What the exercise asks
Go through the entries and copy every line that has the string "height" in it.

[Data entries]
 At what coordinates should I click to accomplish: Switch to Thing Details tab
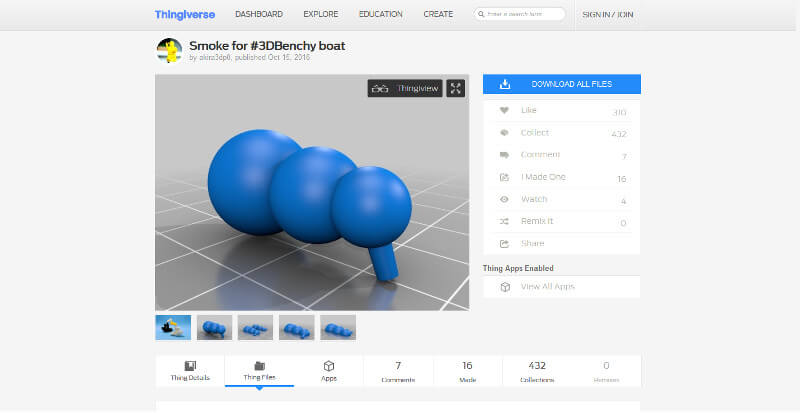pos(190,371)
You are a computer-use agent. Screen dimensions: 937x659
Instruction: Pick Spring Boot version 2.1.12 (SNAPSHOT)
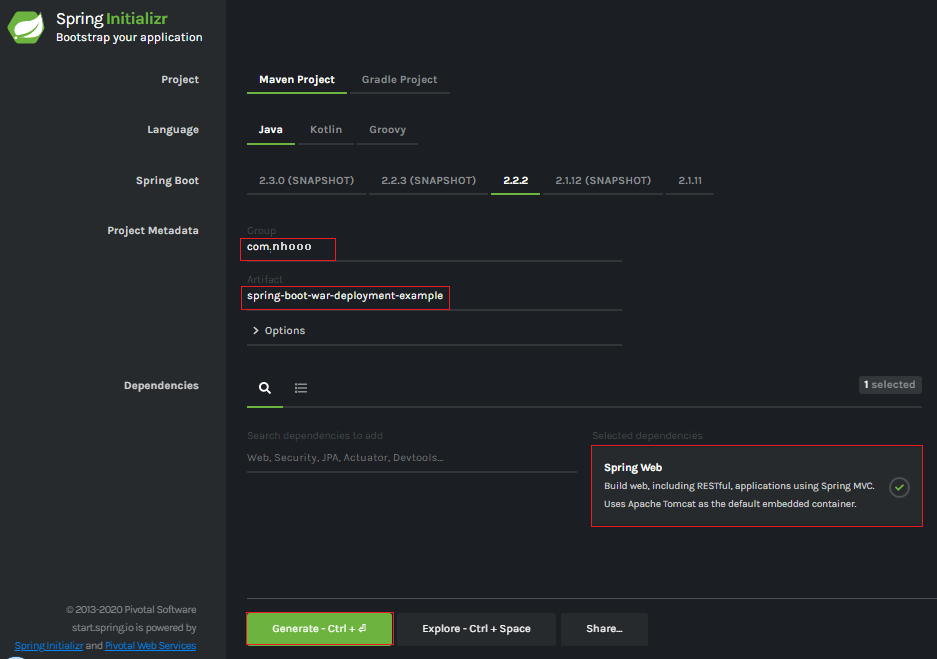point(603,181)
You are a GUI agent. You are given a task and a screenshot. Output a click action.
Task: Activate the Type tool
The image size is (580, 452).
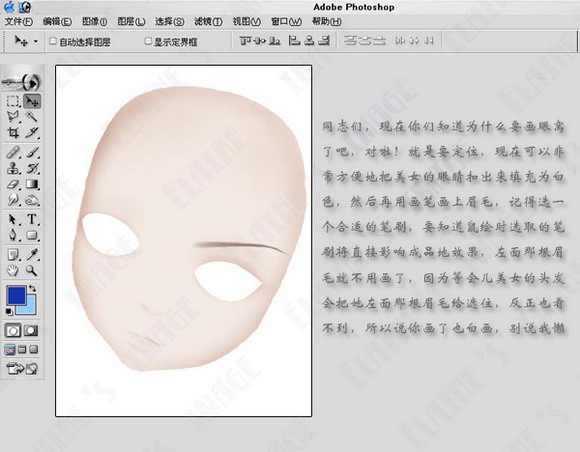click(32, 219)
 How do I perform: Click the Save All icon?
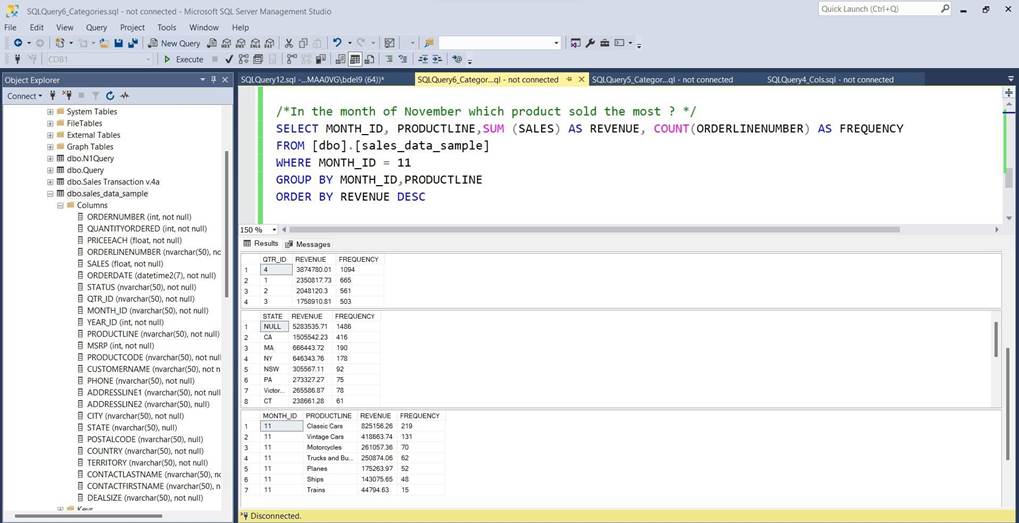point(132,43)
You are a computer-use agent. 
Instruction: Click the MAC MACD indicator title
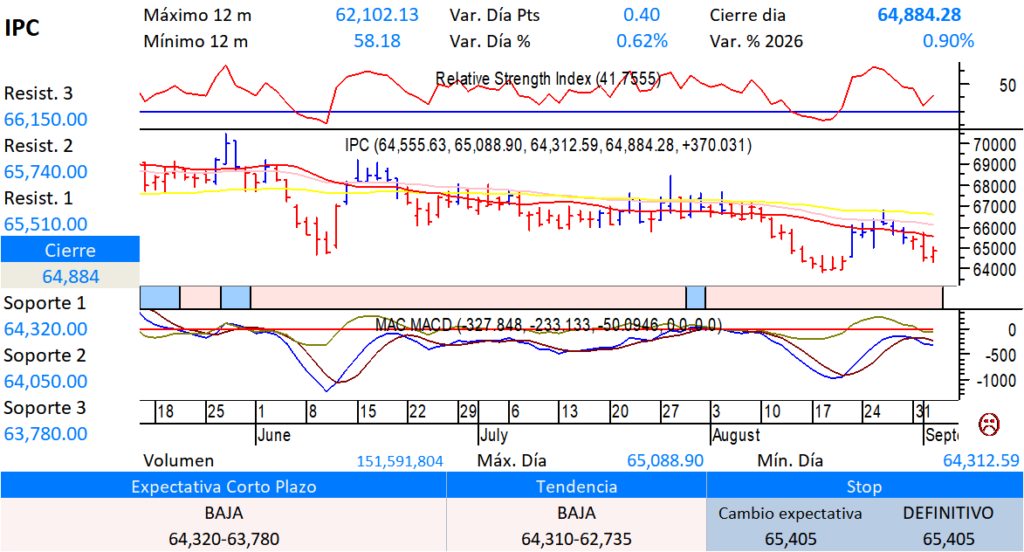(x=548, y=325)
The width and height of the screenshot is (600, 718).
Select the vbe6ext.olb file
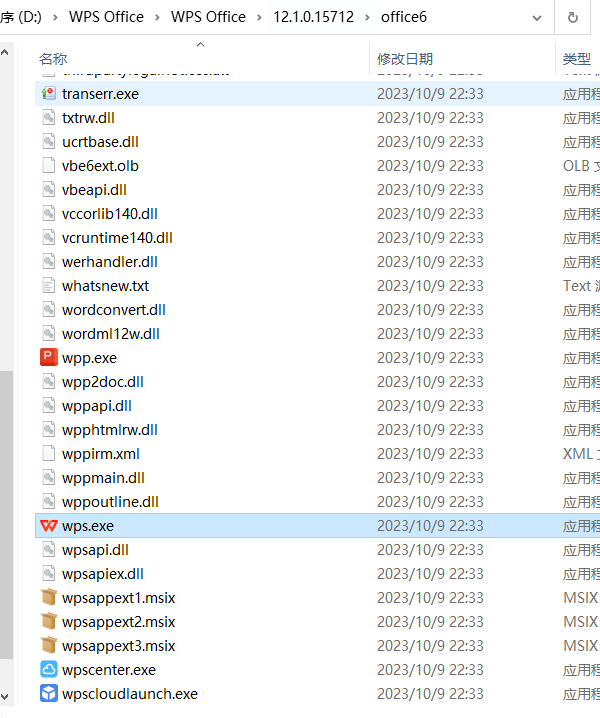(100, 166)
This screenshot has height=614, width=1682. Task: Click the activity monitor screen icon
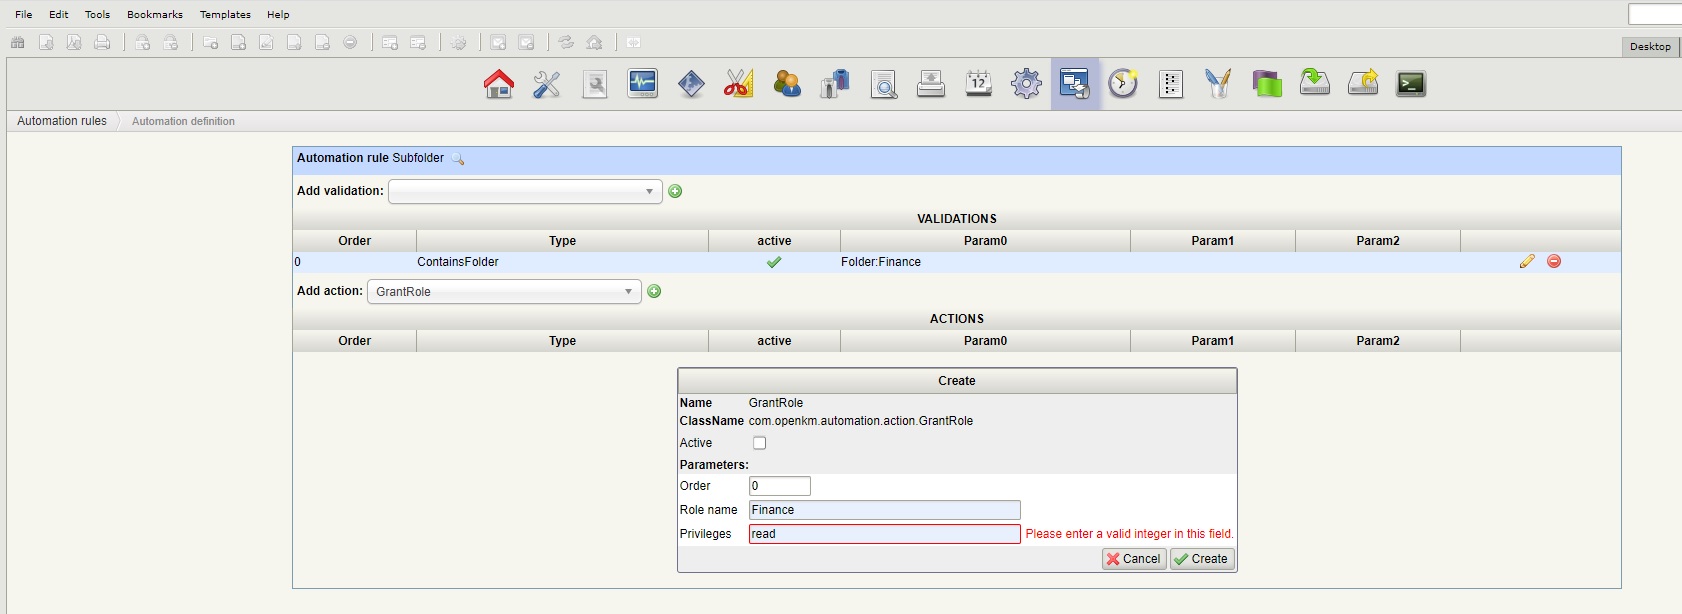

Answer to this exercise
The width and height of the screenshot is (600, 718).
This screenshot has height=614, width=1682. Task: Click the activity monitor screen icon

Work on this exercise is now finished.